Senior Housing Staffing Issues Persist

Senior housing operators continue to face labor challenges brought on by the pandemic. More than two years since the start of the pandemic, staffing is still a major concern for senior living. Sherman & Roylance’s George Bingham tells us, “the pandemic served to exacerbate what was already the most severe challenge facing senior living operators nationwide: staffing.” According to a recent survey conducted by the National Investment Center for Seniors Housing & Care, 83% of senior living and SNF operators say attracting community and caregiving staff has been difficult. Not only was the industry among the hardest hit when COVID-19 landed, but it put enormous stress on existing staff and made recruiting and training even more difficult than usual, notes Bingham. 
What does all this mean for the industry? For starters, operators that embrace emerging technologies and adapt to where the industry is going, rather than where it’s been, are primed for recovery. Before we look at some of the ways operators must adapt in order to move past staffing woes, let’s see what the numbers are saying. 

By the Numbers 

We know both senior housing occupancy and inventory are trending upwards, which is certainly a good sign for the industry. According to NIC, operators across the nation reported an increase in the pace of move-ins, which is an encouraging sign. However, experts warn how important it is to tune into what incoming residents are looking for, as traditional housing models are outdated
Here are a few helpful stats from the NIC that may help paint a clearer picture of how senior housing has been impacted by the labor shortage:
  • 63% of SNF operators cite staff turnover as a top challenge.
  • 77% of surveyed operators identify moderate staffing shortages as an ongoing problem.
  • Severe staffing shortages dropped to 16%, compared to 19% in April and May.
  • Operators report that 11% to 20% of full-time positions still need to be filled.
  • Operating expenses are 41% higher than they were in 2021.
  • 37% of respondents say staffing issues is causing them to operate at a loss.
  • 41% of operators said they were “not concerned at all” about the possibility of shutting down due to labor woes, yet 32% said they were “somewhat concerned” and 16% are “very concerned.”

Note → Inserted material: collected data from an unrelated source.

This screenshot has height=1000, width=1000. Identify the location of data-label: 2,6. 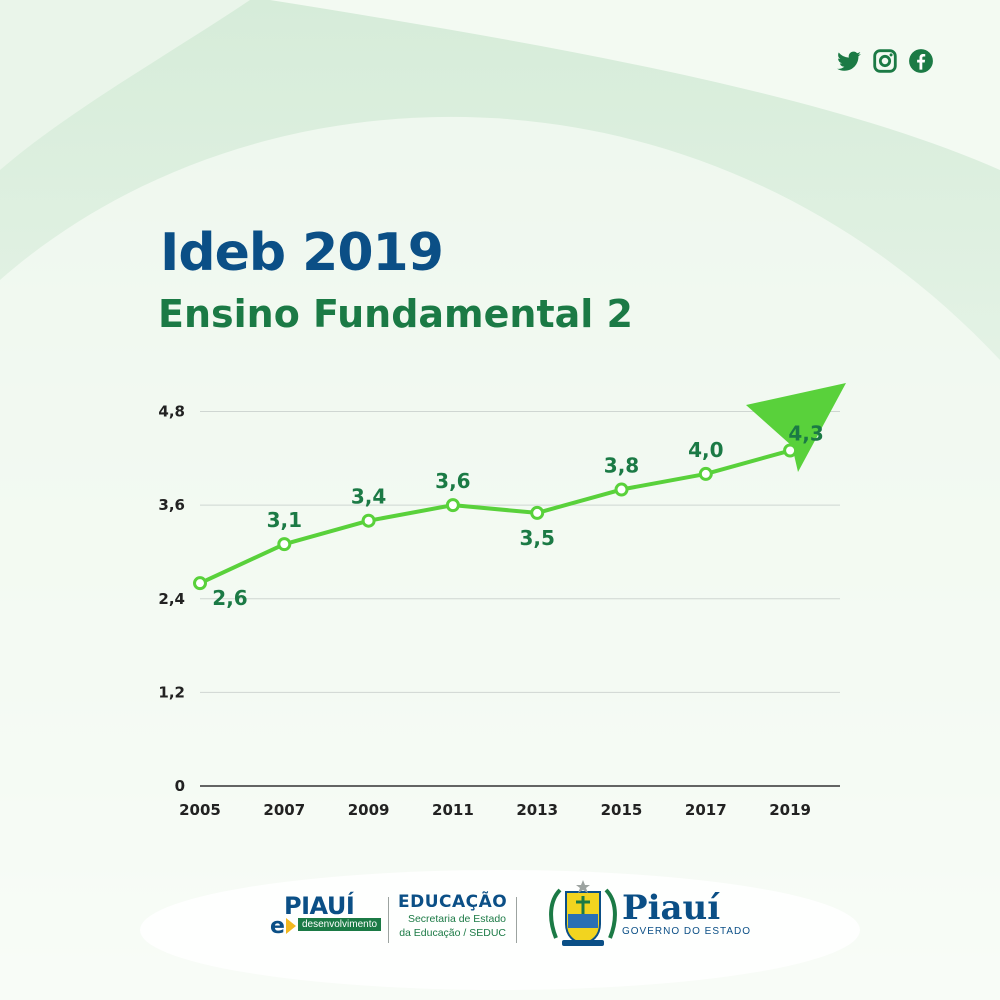
(230, 598).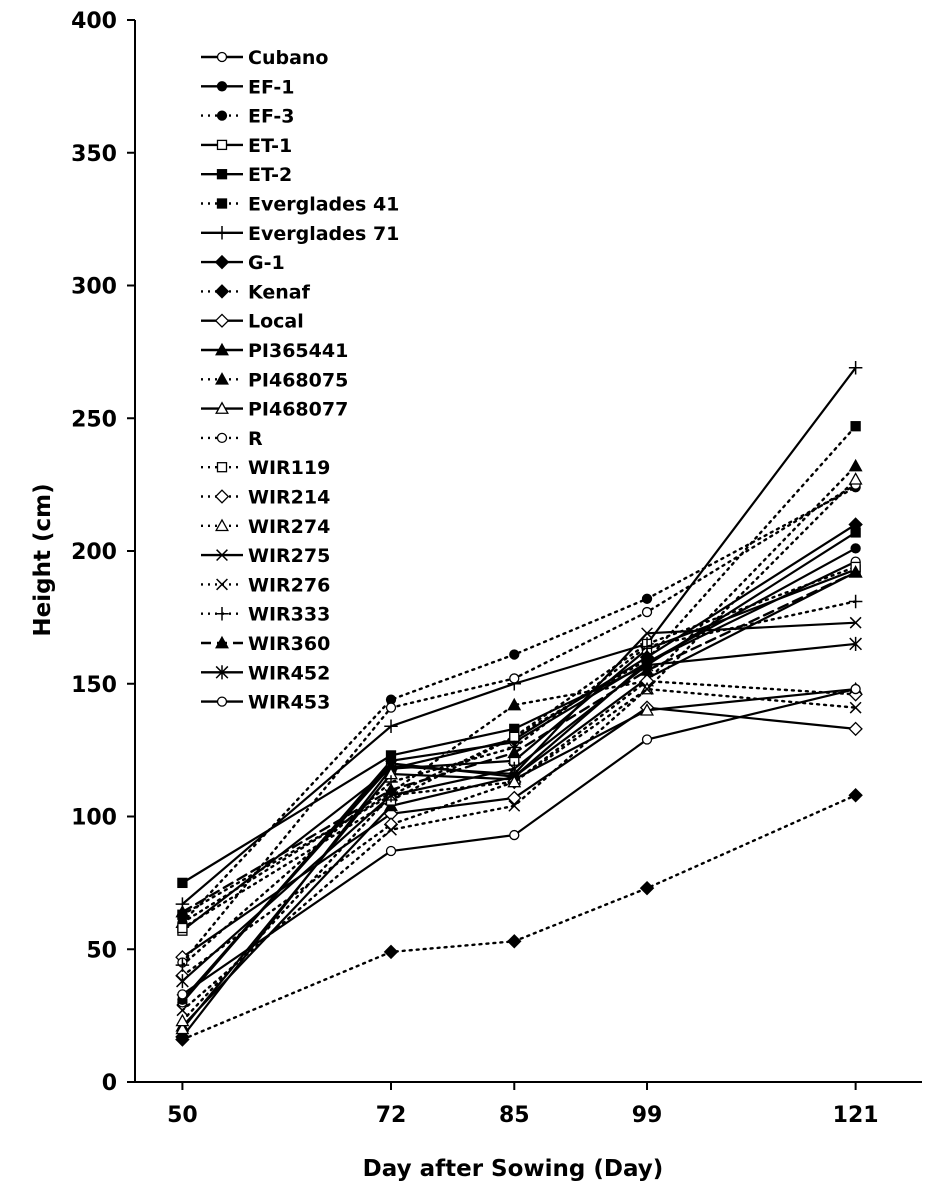  Describe the element at coordinates (243, 263) in the screenshot. I see `legend-item: G-1` at that location.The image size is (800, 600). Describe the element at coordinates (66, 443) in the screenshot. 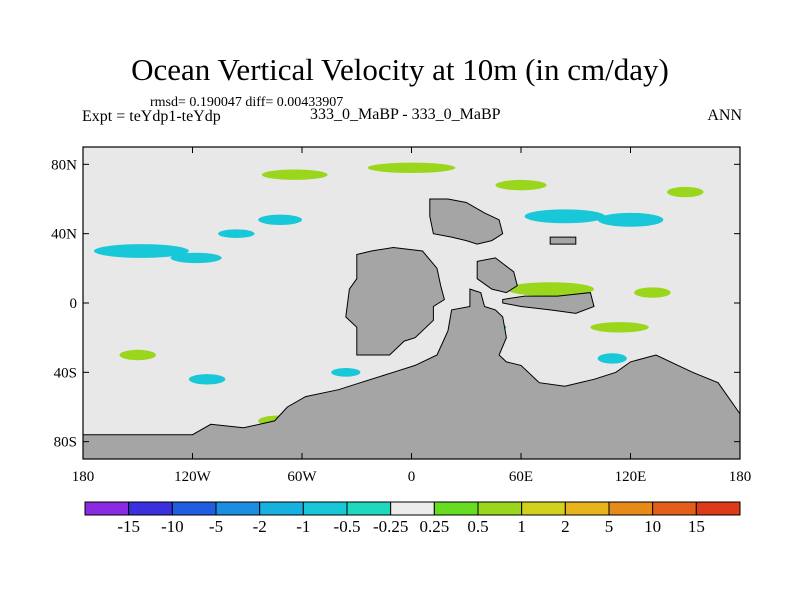

I see `y-tick-label: 80S` at that location.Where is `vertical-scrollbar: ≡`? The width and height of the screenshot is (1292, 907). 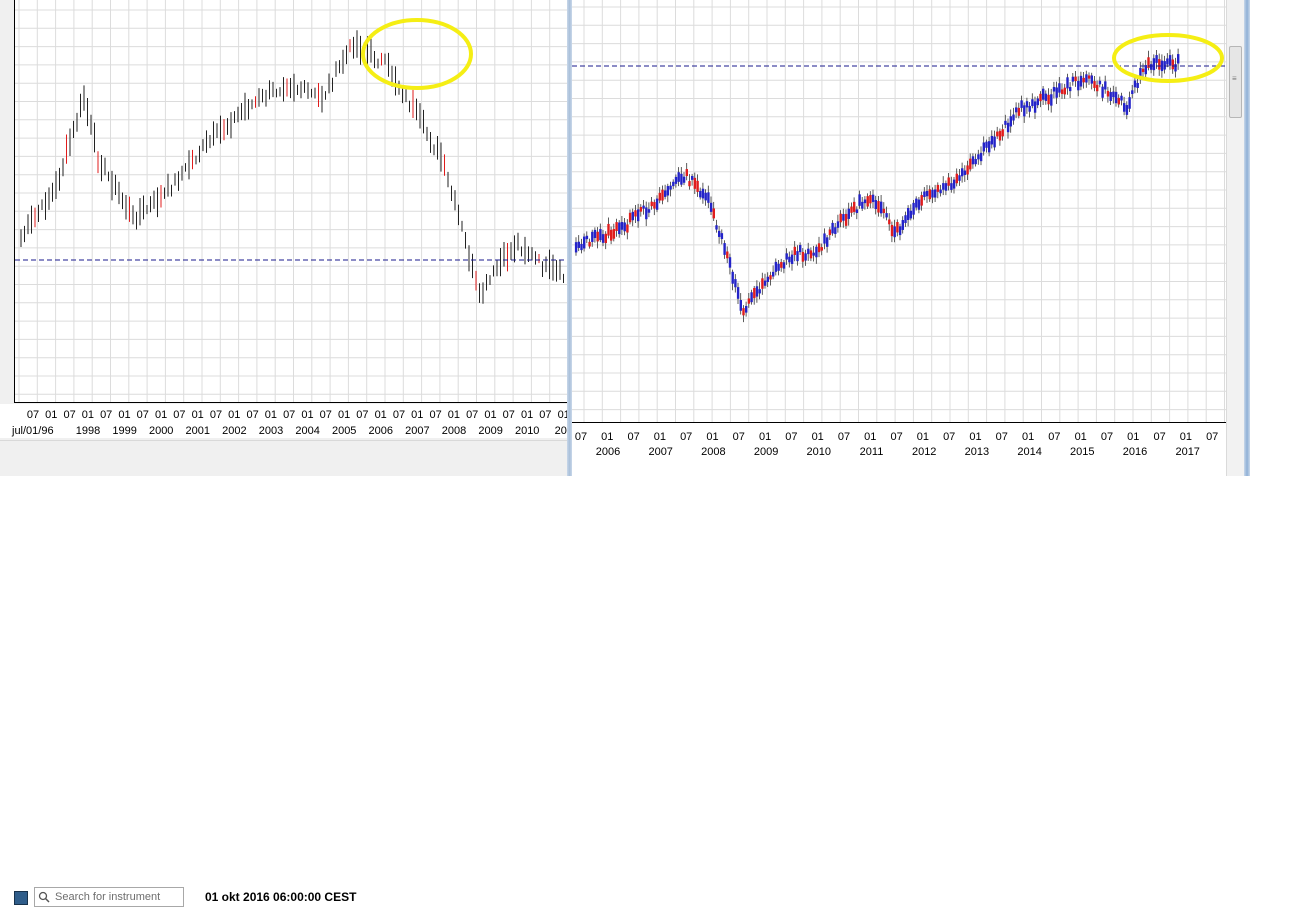
vertical-scrollbar: ≡ is located at coordinates (1236, 238).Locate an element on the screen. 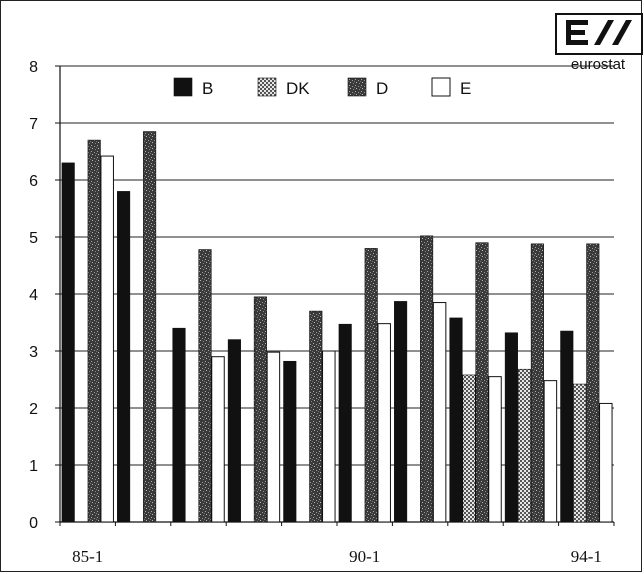 The width and height of the screenshot is (644, 574). legend-swatch-dk is located at coordinates (267, 87).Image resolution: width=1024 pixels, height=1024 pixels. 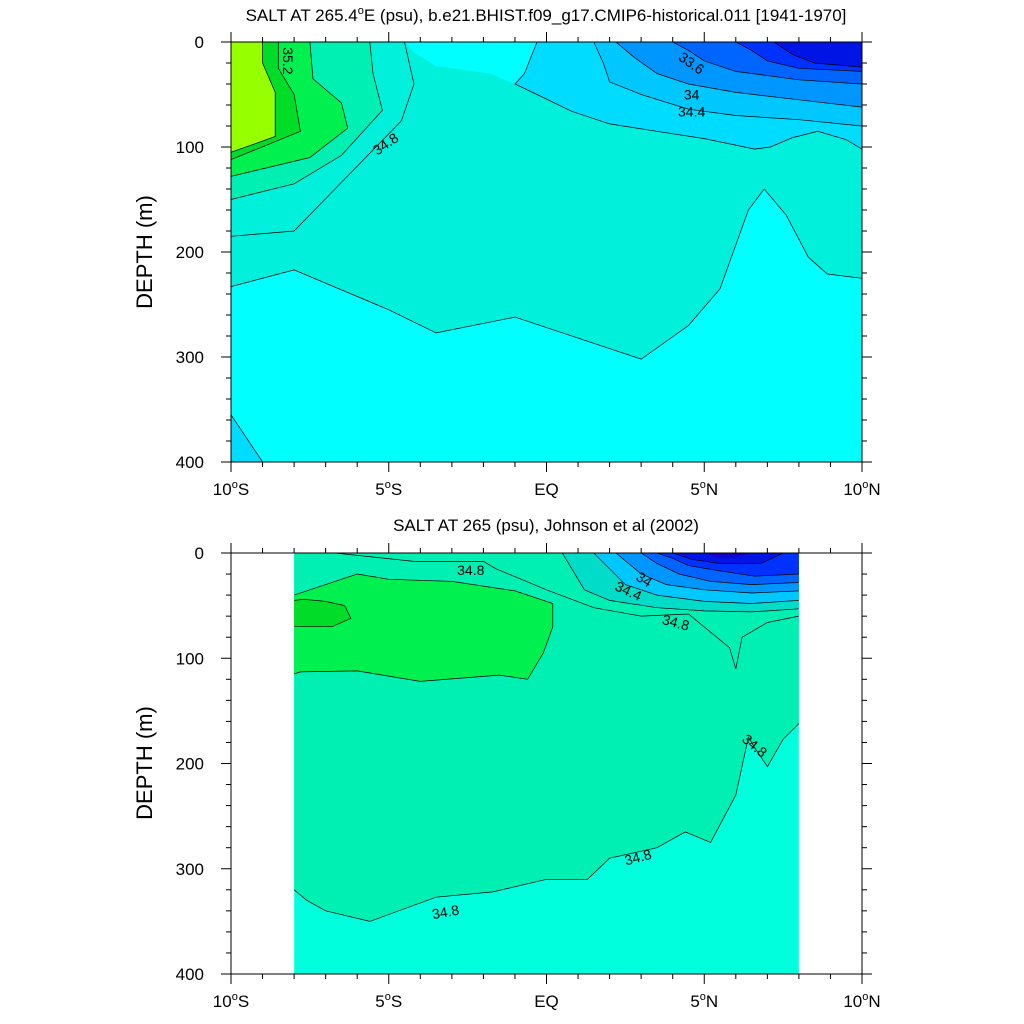 I want to click on contour-label: 34.4, so click(x=692, y=111).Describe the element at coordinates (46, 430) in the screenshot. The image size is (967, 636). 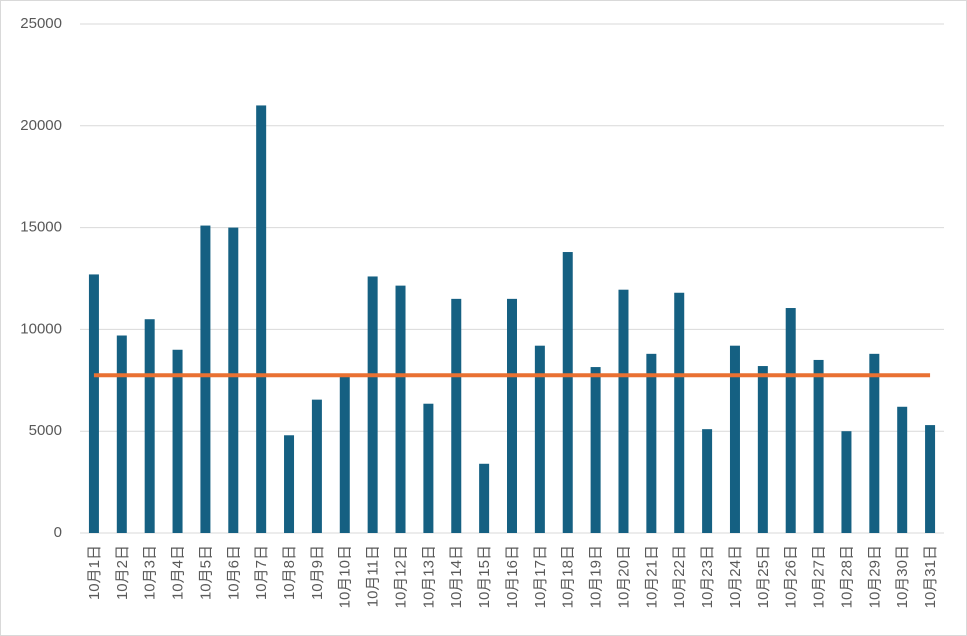
I see `y-tick-label: 5000` at that location.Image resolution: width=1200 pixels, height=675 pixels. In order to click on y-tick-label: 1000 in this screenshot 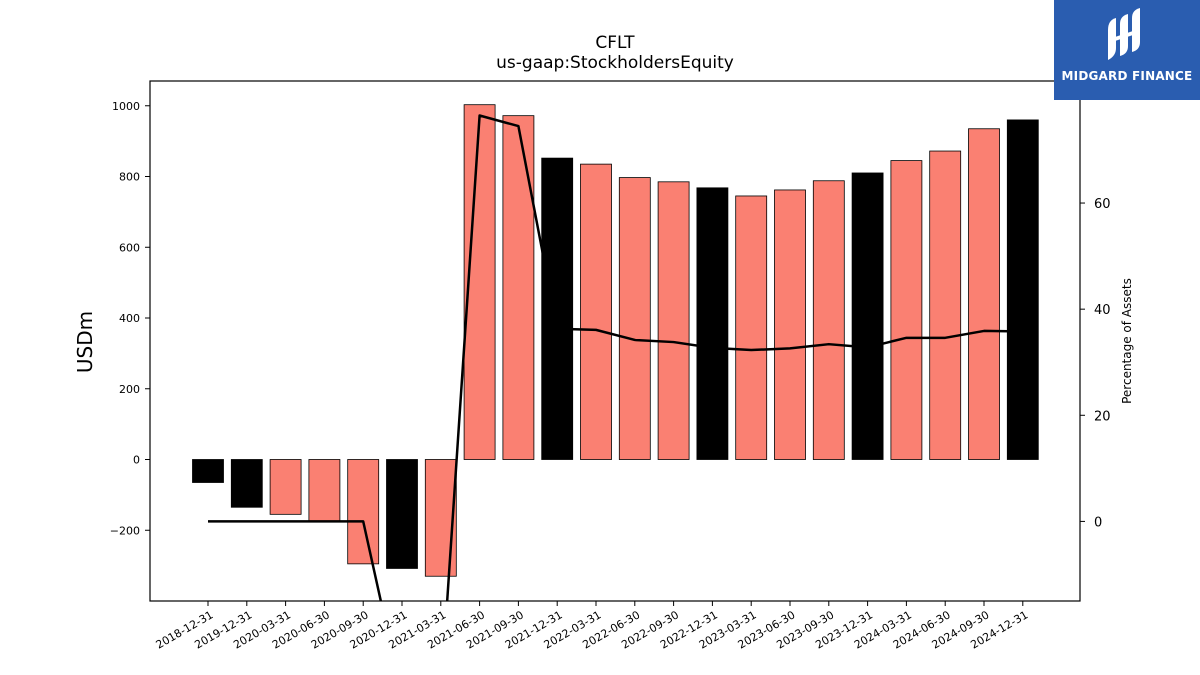, I will do `click(126, 106)`.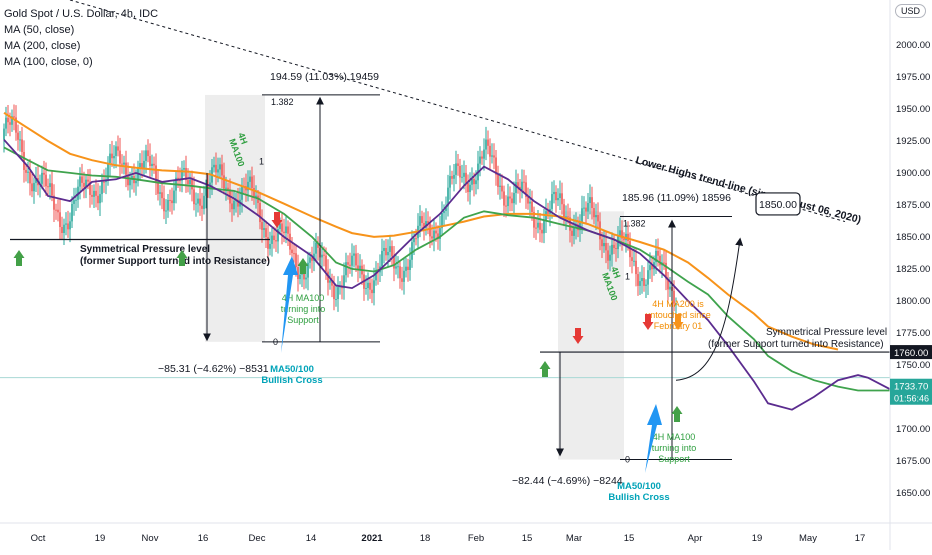 The height and width of the screenshot is (555, 932). I want to click on sym-left-label-line-1: Symmetrical Pressure level, so click(145, 250).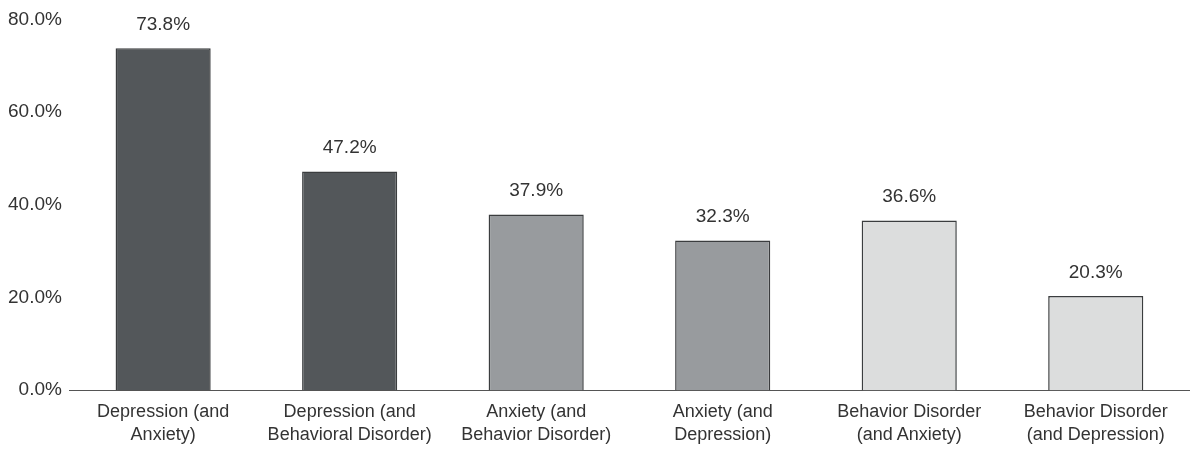 This screenshot has width=1199, height=457. Describe the element at coordinates (35, 111) in the screenshot. I see `y-tick-label: 60.0%` at that location.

Operators Must Evolve to Counter Staffing Woes  

Like many other industries, senior living continues to adapt to life after COVID-19. As noted by Bingham, “it remains to be seen how staffing challenges may impact new developments going forward.” Furthermore, “the use of emerging technologies such as sensors and telemedicine may be one important consequence, as they can enhance the productivity of existing staff.” This certainly isn’t the first time we’ve talked about how critical technology is to the future of the industry. If operators are going to keep occupancy up and attract the next generation of seniors, they must pay close attention to the positive impact technology is having on the industry.